[Data entries]
━━━━━━
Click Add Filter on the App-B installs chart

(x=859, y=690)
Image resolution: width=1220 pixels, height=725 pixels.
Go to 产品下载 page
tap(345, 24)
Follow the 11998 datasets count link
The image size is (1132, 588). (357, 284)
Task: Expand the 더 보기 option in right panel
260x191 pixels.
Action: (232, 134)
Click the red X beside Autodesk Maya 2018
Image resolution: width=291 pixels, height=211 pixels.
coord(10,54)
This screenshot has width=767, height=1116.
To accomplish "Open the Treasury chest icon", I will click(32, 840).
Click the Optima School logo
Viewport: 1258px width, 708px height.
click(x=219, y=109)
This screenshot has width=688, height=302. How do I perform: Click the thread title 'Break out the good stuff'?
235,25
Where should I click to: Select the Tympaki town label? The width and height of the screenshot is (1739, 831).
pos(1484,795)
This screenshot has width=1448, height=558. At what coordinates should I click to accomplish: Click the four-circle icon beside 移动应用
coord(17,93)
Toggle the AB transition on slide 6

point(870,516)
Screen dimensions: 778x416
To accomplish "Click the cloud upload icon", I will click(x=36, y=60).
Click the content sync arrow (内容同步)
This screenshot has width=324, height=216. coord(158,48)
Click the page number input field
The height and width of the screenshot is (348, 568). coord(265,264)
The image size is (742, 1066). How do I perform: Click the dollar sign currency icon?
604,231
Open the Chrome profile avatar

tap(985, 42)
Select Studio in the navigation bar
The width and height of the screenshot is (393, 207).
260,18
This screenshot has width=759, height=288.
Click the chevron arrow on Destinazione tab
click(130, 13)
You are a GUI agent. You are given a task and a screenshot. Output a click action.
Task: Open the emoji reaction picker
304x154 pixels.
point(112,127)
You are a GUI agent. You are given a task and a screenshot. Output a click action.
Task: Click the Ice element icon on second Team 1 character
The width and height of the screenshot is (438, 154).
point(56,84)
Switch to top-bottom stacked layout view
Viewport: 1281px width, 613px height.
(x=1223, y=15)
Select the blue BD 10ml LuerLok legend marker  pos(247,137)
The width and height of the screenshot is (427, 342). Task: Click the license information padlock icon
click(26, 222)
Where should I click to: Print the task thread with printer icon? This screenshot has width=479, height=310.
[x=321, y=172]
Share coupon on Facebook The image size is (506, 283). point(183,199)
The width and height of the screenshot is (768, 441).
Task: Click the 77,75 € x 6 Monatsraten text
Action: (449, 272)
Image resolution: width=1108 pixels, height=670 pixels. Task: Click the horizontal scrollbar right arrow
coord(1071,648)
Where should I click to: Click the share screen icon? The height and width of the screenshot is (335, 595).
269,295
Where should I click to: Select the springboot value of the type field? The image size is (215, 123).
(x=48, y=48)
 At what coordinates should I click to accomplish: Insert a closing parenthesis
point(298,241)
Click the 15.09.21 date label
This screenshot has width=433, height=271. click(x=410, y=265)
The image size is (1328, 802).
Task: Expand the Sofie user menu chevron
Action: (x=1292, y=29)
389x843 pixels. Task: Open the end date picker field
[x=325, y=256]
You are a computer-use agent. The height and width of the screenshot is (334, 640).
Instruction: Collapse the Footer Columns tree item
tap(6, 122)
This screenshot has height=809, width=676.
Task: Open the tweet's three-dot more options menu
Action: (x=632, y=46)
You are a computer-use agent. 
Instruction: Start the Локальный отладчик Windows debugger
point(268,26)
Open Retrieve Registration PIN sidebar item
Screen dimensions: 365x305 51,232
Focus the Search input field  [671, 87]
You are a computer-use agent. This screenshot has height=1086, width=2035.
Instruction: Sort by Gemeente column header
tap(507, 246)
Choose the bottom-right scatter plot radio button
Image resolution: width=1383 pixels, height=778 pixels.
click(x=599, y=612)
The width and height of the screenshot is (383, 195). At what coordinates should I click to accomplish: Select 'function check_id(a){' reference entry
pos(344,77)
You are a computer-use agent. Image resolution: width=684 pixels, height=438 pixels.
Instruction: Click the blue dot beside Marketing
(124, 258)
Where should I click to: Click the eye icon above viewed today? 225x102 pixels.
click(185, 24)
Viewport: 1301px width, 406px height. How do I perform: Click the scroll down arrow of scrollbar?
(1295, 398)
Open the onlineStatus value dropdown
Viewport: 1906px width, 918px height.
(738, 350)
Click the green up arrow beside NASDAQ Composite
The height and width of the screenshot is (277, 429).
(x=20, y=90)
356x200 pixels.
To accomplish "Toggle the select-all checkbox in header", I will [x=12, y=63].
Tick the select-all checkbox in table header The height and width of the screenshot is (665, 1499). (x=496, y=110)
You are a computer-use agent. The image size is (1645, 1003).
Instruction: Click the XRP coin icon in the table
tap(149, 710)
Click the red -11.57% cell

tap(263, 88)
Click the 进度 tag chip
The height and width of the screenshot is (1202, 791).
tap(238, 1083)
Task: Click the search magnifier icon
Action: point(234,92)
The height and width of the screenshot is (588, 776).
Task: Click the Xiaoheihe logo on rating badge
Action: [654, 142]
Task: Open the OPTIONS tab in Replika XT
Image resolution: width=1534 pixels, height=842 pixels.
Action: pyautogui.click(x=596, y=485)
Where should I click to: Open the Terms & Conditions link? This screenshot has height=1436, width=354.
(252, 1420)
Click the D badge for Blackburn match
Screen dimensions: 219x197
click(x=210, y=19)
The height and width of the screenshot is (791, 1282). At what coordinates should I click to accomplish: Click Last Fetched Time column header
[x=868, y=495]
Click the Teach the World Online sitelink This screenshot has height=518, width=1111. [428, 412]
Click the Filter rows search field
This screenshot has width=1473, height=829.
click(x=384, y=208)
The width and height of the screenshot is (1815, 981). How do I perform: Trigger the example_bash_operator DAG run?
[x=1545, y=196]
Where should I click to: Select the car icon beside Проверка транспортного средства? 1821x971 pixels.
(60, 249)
━━━━━━
▶ **YOUR OBJECTIVE**:
Format the data lines starting at the line that contains "Select Studio in the navigation bar" and ending at the line that contains "click(130, 13)" as a Markdown table with the columns Row and Data line. Number each row, and leave out any blank lines.

▶ **EXERCISE ANSWER**:
| Row | Data line |
|---|---|
| 1 | Select Studio in the navigation bar |
| 2 | The width and height of the screenshot is (393, 207). |
| 3 | 260,18 |
| 4 | This screenshot has width=759, height=288. |
| 5 | Click the chevron arrow on Destinazione tab |
| 6 | click(130, 13) |